Through faith as present time action we set the direction of travel towards the future. The expectations of hope in turn strengthen our confidence in faith as present time action. The energy of longing expressed in our hope as future expectation flows backwards through the channel of faith -shifting and reshaping our perspectives and actions in the present. The future is still to come and yet the future does not wait. If we already are who we have been waiting for then the future is already here in the confidence of our faith and the quality of our diligence. Whatever we long for the future to bring, the future always begins now!

On this Homecoming Sunday we give heartfelt thanks for our St Martin’s community, reminding ourselves that we are a community renewing our confidence in faith as something that can move mountains – but perhaps only one stone at a time – which requires the quiet ways of unsung diligence – the gentle competence in ordinary things.

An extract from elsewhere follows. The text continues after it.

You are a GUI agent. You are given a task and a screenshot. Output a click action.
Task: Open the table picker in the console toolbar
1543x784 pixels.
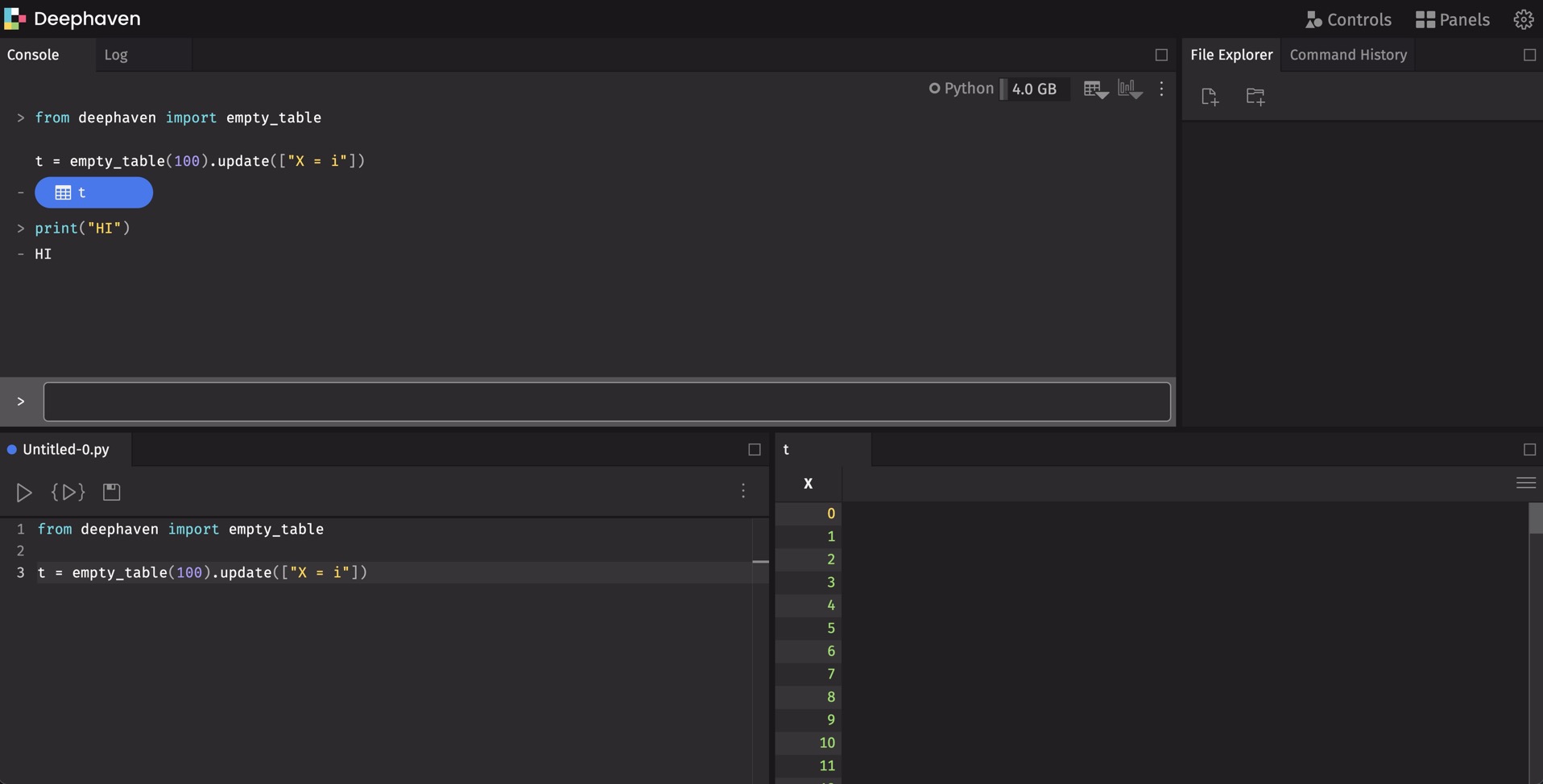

Nevertheless our task at hand is to continue to work tirelessly to build up our common life. To proclaim the causes of peace and universal justice – which in our present state of climate crisis begins with championing environmental justice at home and abroad. On Homecoming we remember that it is only together that we can achieve more than anyone of us alone . We rededicate to God anew, our time, our talents, and our treasure. God of renewal – Hear us.